American Jewry – certainly when compared to earlier generations – has become indifferent to the fate of Israel as well as its own. No doubt, poor and uninspiring leadership in both Israel and the United States is a major contributing factor, but it goes further.
Political correctness, left-wing media, and a revisionist educational system have also been contributive factors to the ambivalence and complacency of American and Israeli Jews. The recent horror in Mumbai and the relatively muted response from Jewish leadership in both countries lends credence to this argument.
Commenting on the murders of Rabbi Gavriel Holtzberg, his wife Rivkah, and the other Jews at the Chabad Center of Mumbai, Israeli Foreign Minister Tzipi Livni declared, “Our world is under attack. There are extremist Muslim elements who do not accept our values or our existence.”

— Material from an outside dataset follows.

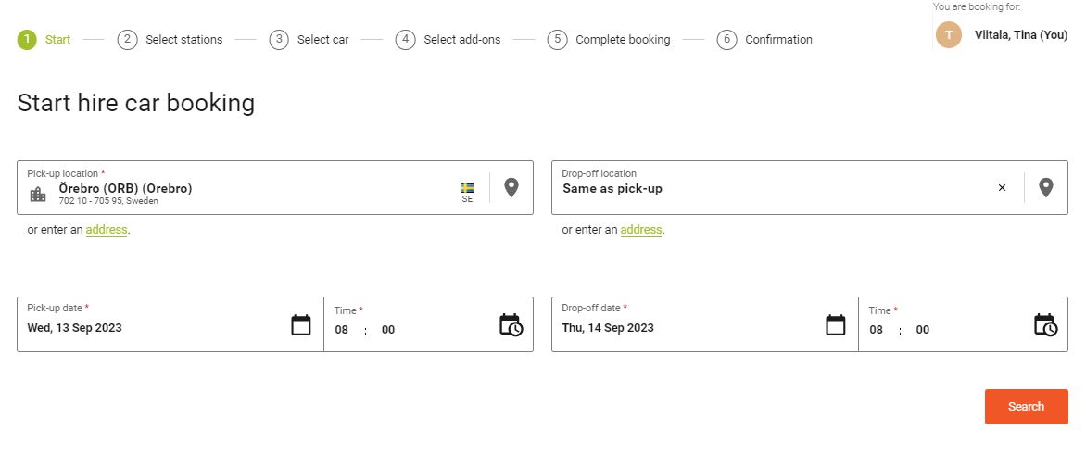Open the pick-up time picker icon
This screenshot has height=468, width=1086.
511,324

If ever someone had the correct assessment but the wrong conclusion, it’s Livni. Indeed, Jews around the world are under attack by Muslims, but in view of what’s been going on for centuries, why differentiate and call them “extreme”? The American government and media have been no less pusillanimous in confronting this Islamic onslaught.
The 9/11 attack was a greater act of dastardly aggression than even Pearl Harbor and should have drawn the sustained wrath not only of the U.S. but of every civilized nation in the world. But rather than rightfully put our country on a war footing, the president chose to prevaricate, insisting time and again that Islam is a religion of peace.

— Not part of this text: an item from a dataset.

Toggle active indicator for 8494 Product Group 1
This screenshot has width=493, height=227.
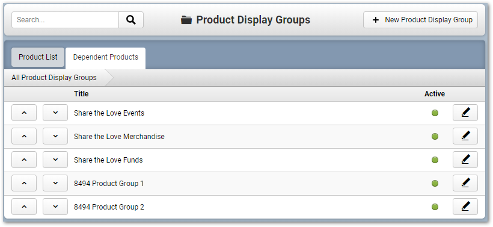[435, 184]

From the outset of World War II until its conclusion, there was never any ambiguity about who the enemy was. The country wasn’t spoon-fed such disingenuous drivel as we’re fighting “the forces of evil.” As a society we were able to focus our anger on a discernable common enemy and in so doing brought the war to a successful conclusion.
Why can’t this be done today? Why is the current conflict referred to as “the war against terror” rather than what it really is – “the war against Islam”? Why aren’t Jews, at least, willing to tell the truth about who and what we’re up against?

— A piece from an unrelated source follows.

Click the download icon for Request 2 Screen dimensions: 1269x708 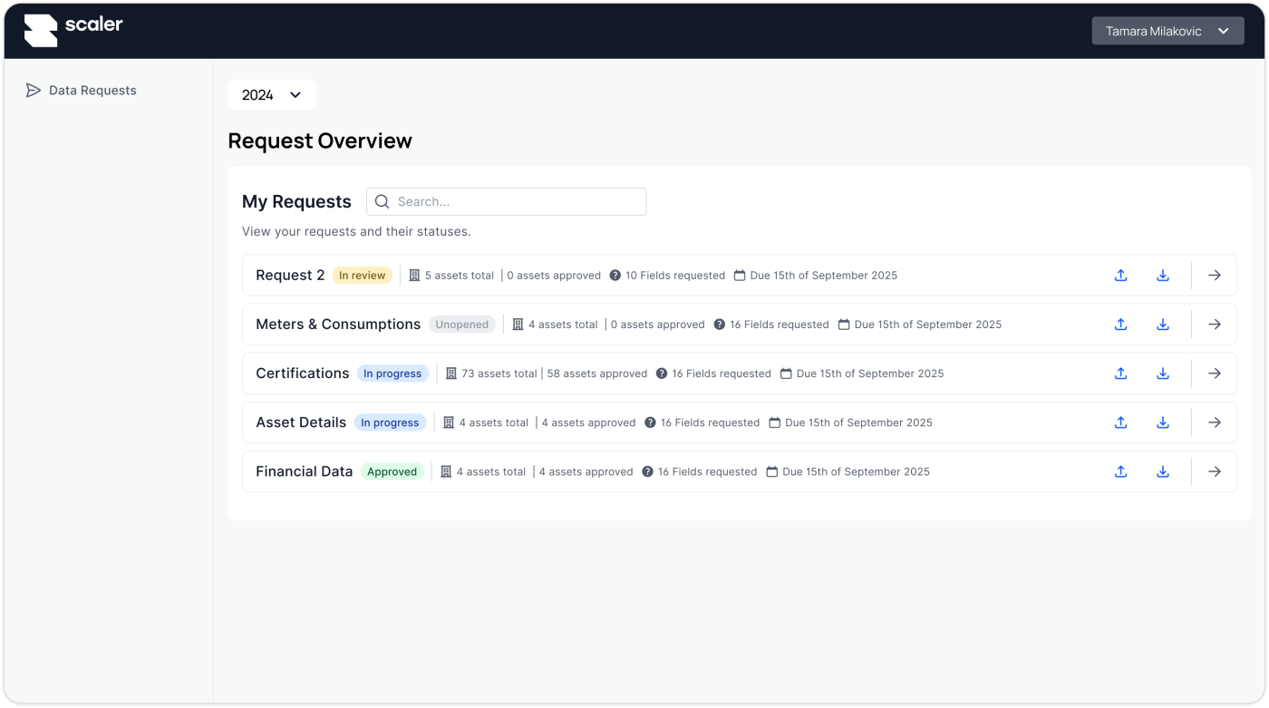(1163, 276)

Here in the U.S., putatively educated Jews have become fat cats. No longer moved by the pain and suffering of past generations of Jews in Europe and in lands under Muslim domination, American Jewry has become so ensconced in a comfortable secular lifestyle that there really isn’t much inclination to understand that a Sword of Damocles is hanging over its collective head.
My parents marched to the slogan “A Jewish state in ’48,” and my friends and I were glued to the radio in June 1967. Today’s generation of young Jews and their “enlightened” parents, by contrast, are all too blasé about the fate of Israel and world Jewry. They are either too irresolute or too consumed with material pursuits to bother reading the writing on the wall – hence their overwhelming support for the heretofore unknown Obama.
Israel is saddled with equally dubious leadership and a segment of its population that seems hell bent on committing national suicide. Having not been given even a moment’s rest from its Muslim neighbors throughout the past century and into this one, too many Israelis seem to have forgotten the nature of the Jewish historical experience with this ancient foe.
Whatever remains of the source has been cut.